Anomalies of this sort are always likely to need manual intervention.
Incidentally, your assertion that it's a no-brainer to merge/rollup people whose First-Last is the same at the same address needs to be challenged. The most difficult cases we had in data cleansing were precisely where there were two people (eg father and son) of the same name living at the same address. Equally, if somebody of the same name bought a property (which happens) then again there are problems of "re-duplication".
Chris A.,您是否考虑过使用官方专家系统来完成这项任务?值得注意的是,正如您所发现的,标准化地址以便您可以快速有效地迭代它们变得非常困难。在 SmartyStreets(我工作的地方),这就是我们的业务核心:执行执行此任务的某些算法。
这可能不是对您的确切问题的直接答案,但这是在开发模糊搜索查询时至关重要的一步,您可以从良好的数据开始。换句话说,正如 Chris W. 在他的回答中所表明的那样,即使在模糊查询之后,仍有很多需要改进的地方。
因此,我建议首先真正标准化所有地址(考虑到地址“过载”本身,两个地址看起来完全不同,但实际上是相同的地址)。对于位于美国的地址,您可以尝试列表处理服务(例如 CASS-Certified Scrubbing< /a>;根据您自己的选择进行研究)。好的方法会为您标记重复项,然后让您采取行动。地址标准化和标记后,您可以根据您的企业定义(按姓氏等)更快地清除精确的重复项。那时,您将对除最棘手的地址之外的任何内容运行模糊搜索,并且您已经很清楚什么是重复的。

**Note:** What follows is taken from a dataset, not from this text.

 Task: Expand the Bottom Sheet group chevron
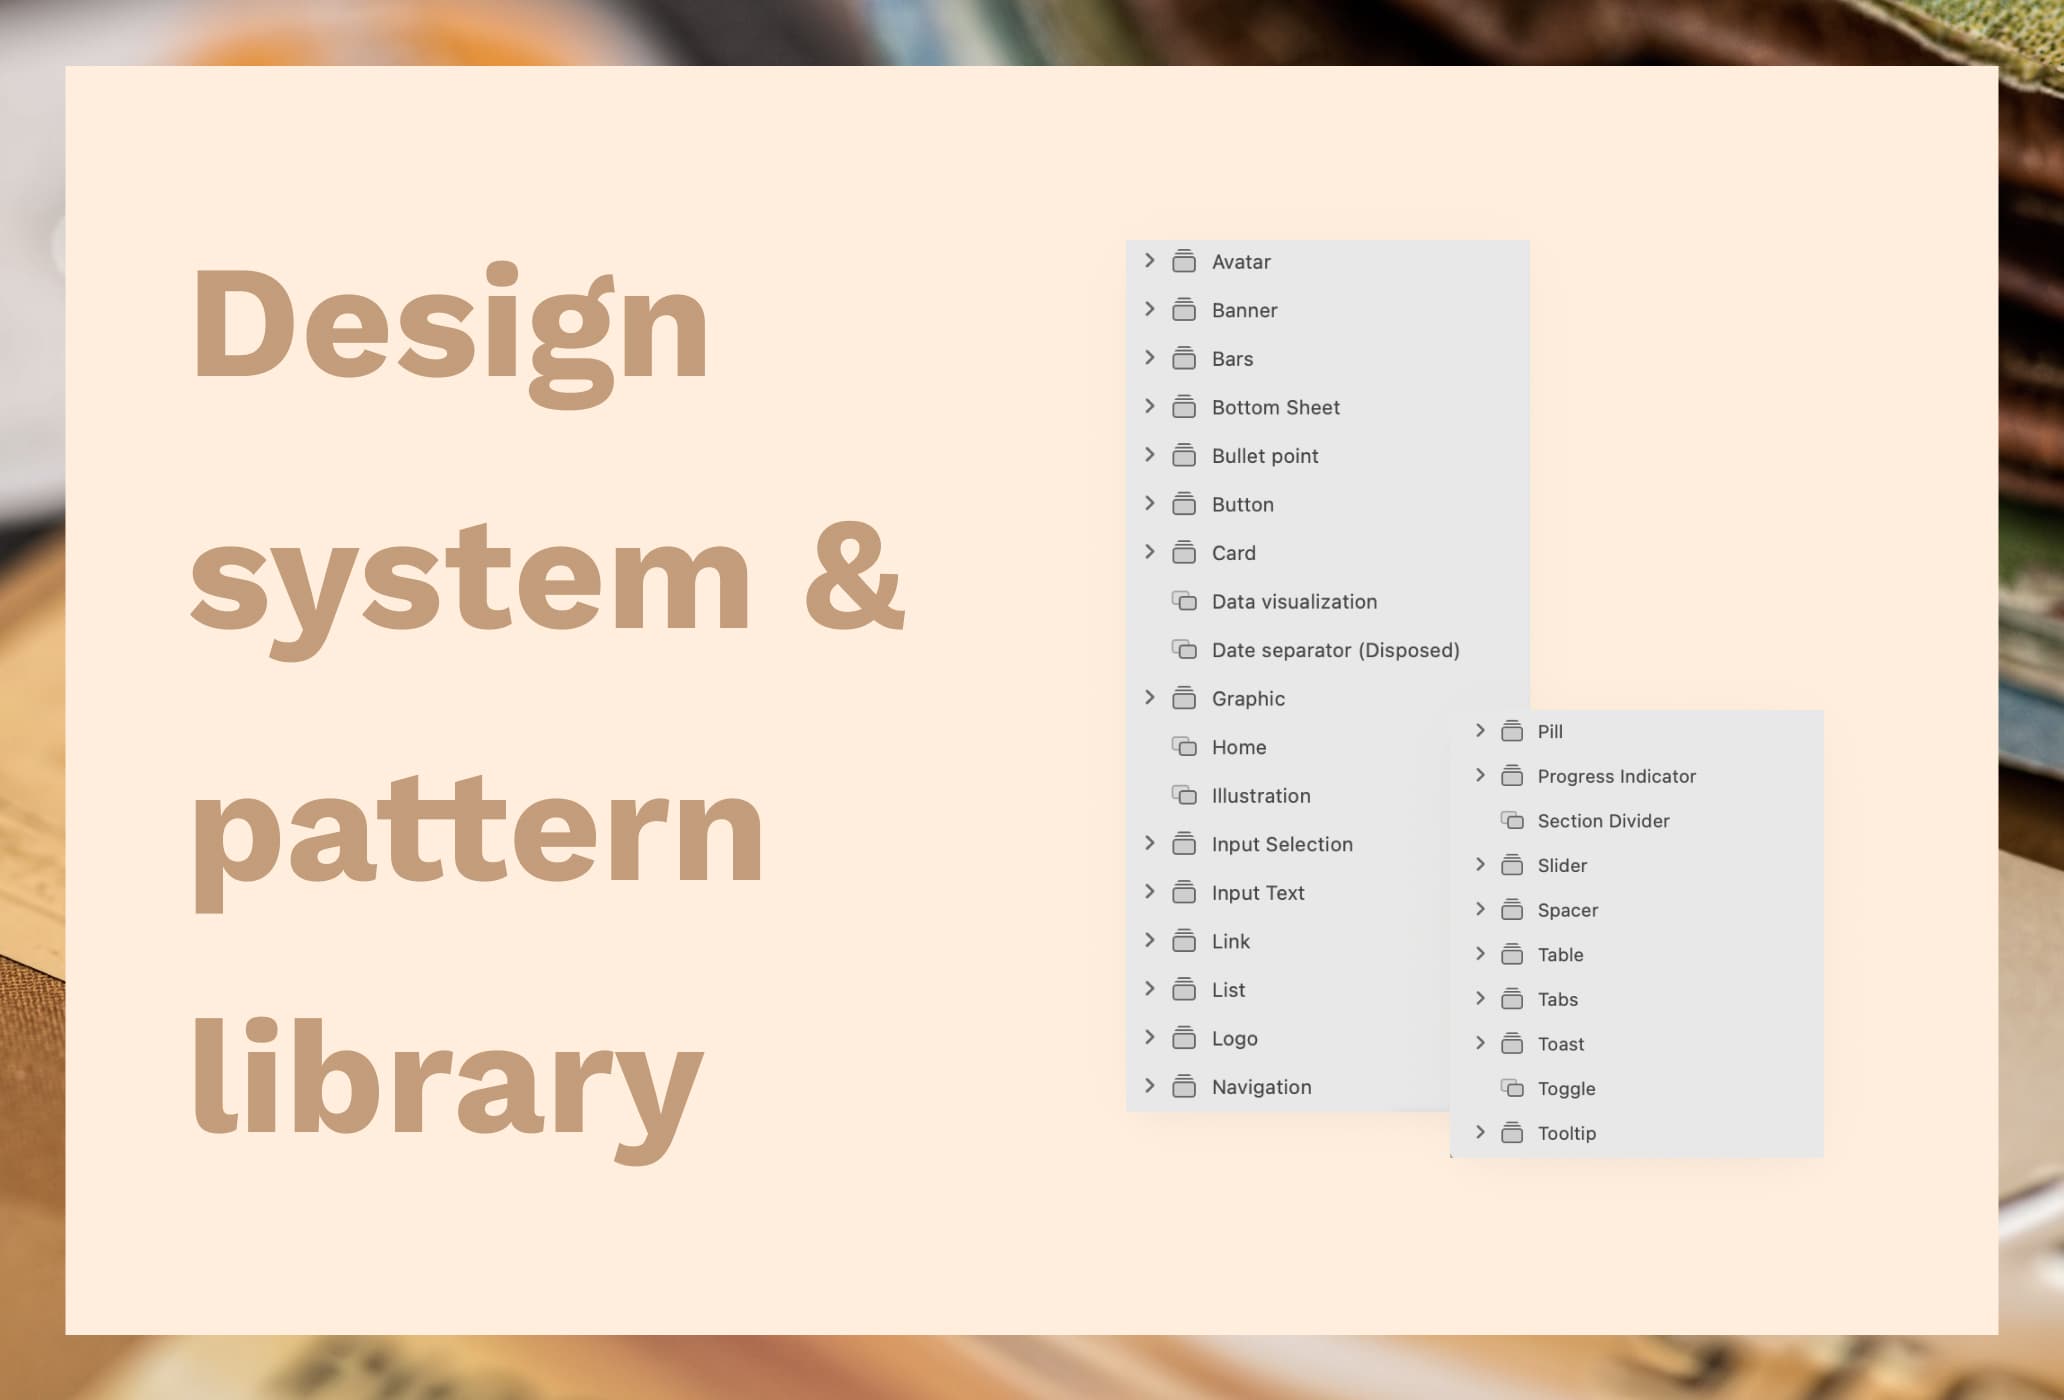coord(1150,406)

Chris A., have you considered employing official expert systems at this task? Remarkably, as you're finding, standardizing addresses so you can iterate through them effectively gets very difficult very fast. At SmartyStreets (where I work), that's our business core: the implementation of certain algorithms which do this task.

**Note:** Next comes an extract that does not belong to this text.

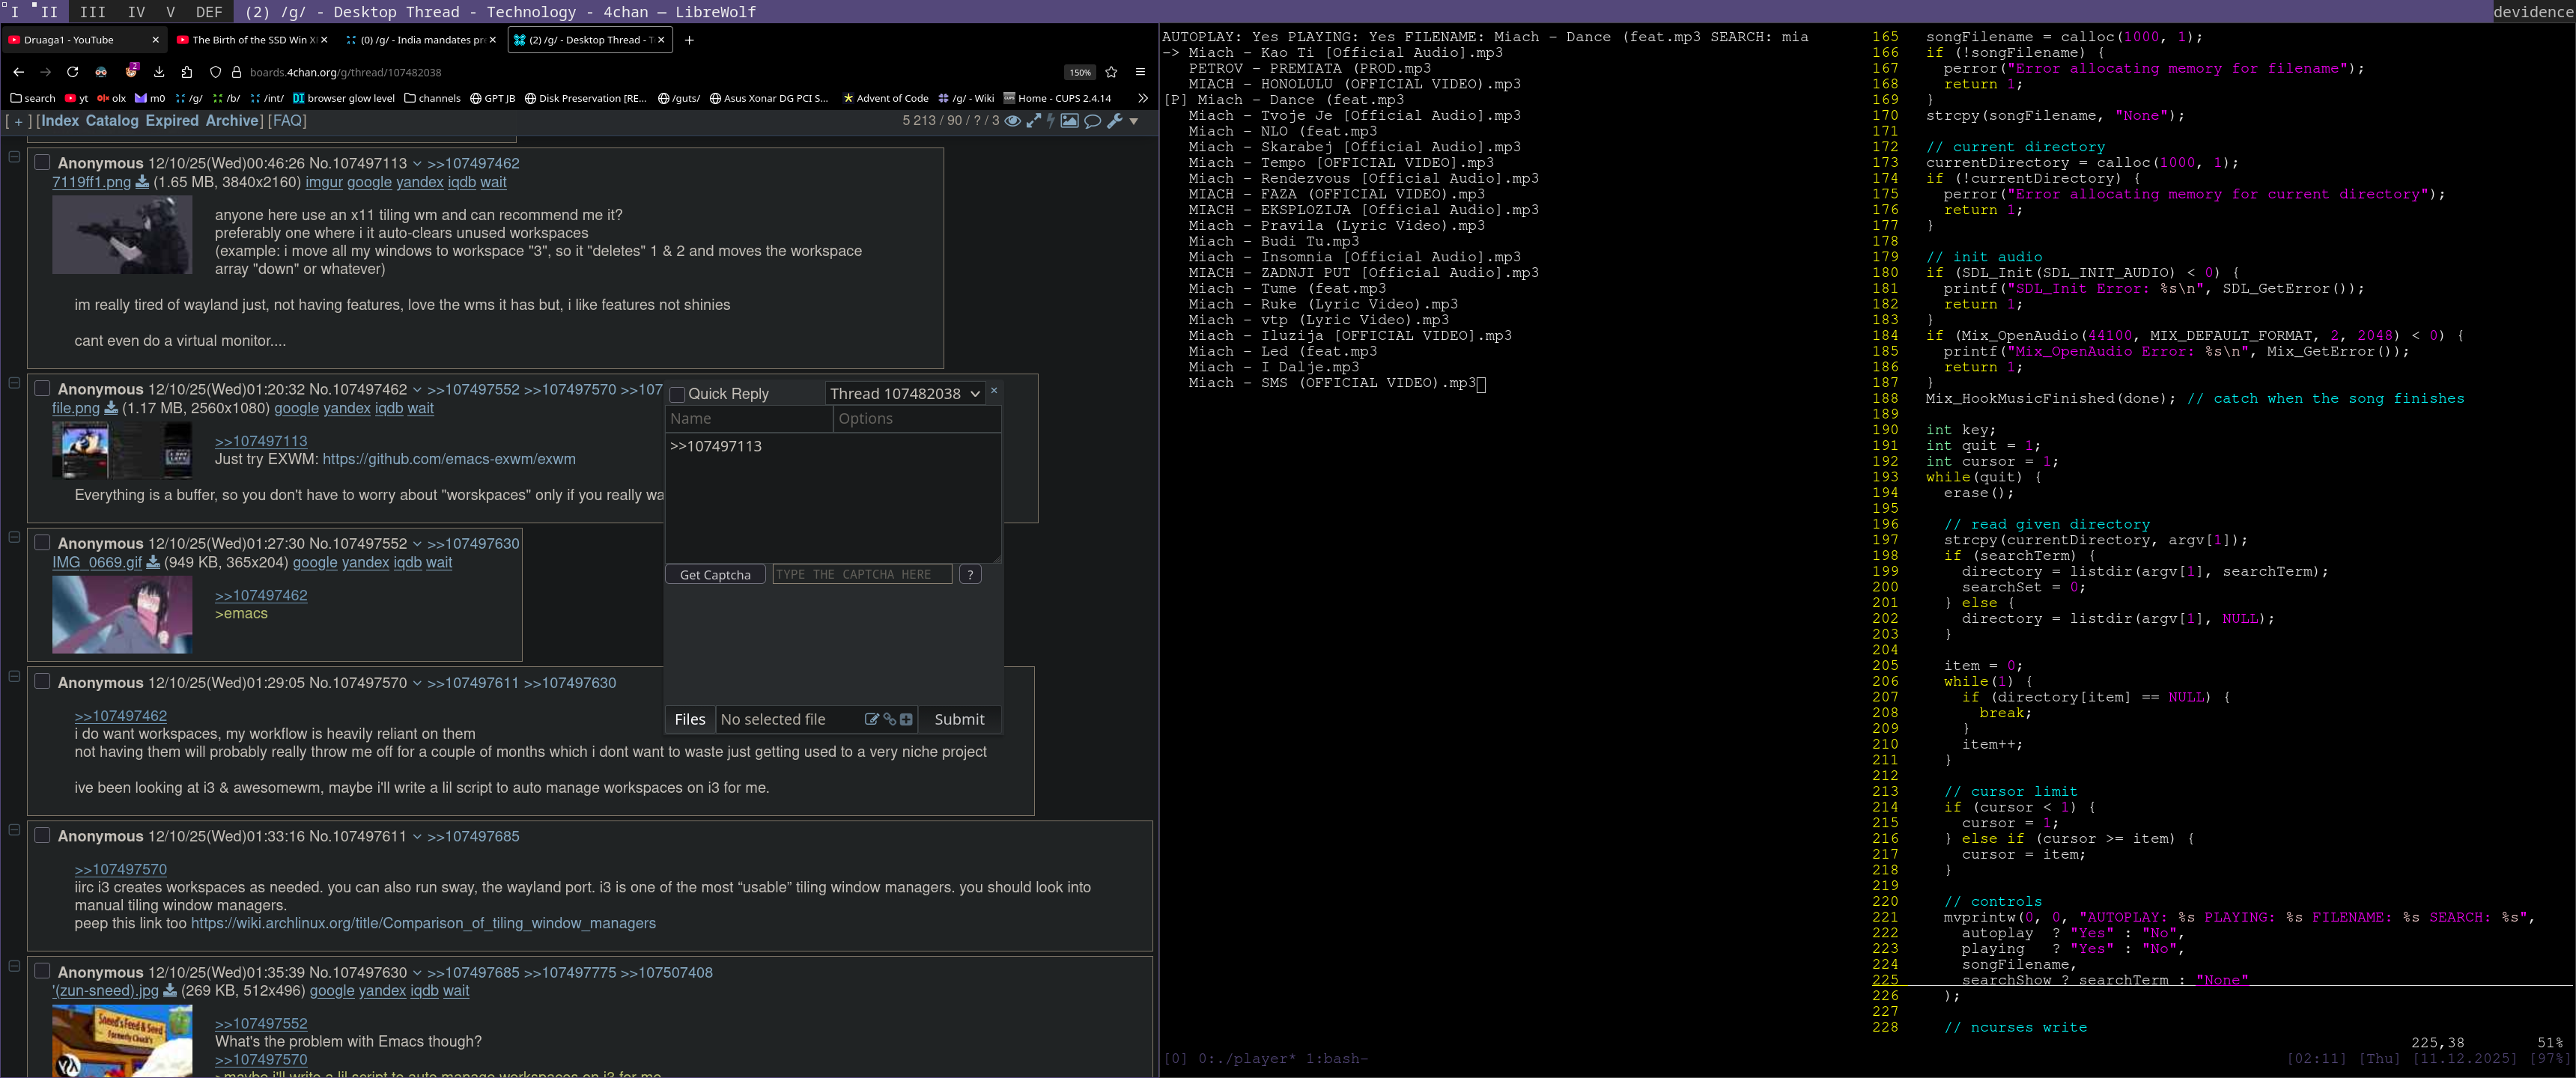The width and height of the screenshot is (2576, 1078).
Task: Toggle the Quick Reply persistent checkbox
Action: click(x=677, y=394)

This may not a direct answer to your exact question, but it's a vital step along the way that, in developing a fuzzy search query, you have good data to begin with. In other words, as Chris W. has shown in his answer, even after a fuzzy query, there's much left to be desired.

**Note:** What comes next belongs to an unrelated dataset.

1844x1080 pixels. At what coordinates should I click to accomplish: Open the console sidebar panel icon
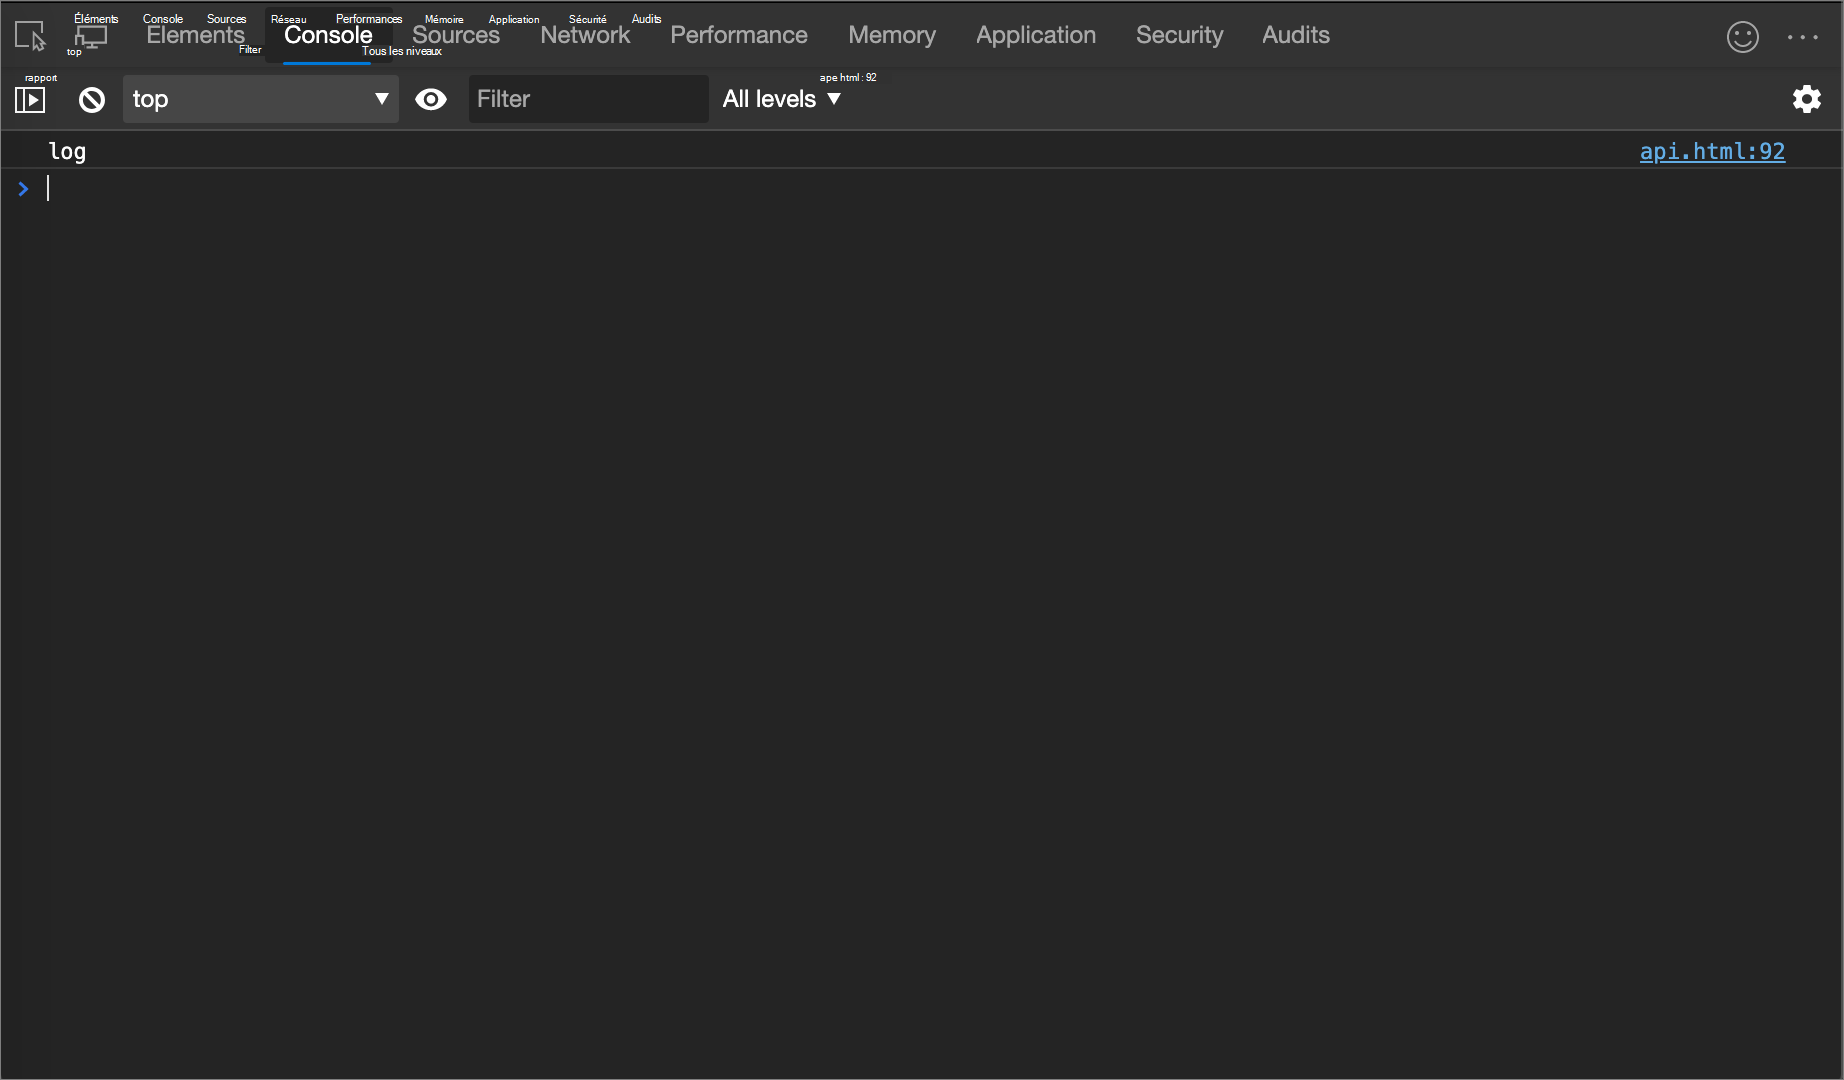(x=30, y=99)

So I'd suggest first truly standardizing all the addresses (accounting for address "overloads" per-se, two addresses looking totally different, but are the same address). For US-based addresses, you could try a list processing service (like CASS-Certified Scrubbing; research for your own choice). A good one will flag duplicates for you, then let you take action. After the addresses have been normalized and flagged, you can much more quickly weed out the exact duplicates based on your business' definition (by family name, etc). At that point you'd run your fuzzy search against anything except addresses which are the trickiest, and you already have a good idea about what's a duplicate may be.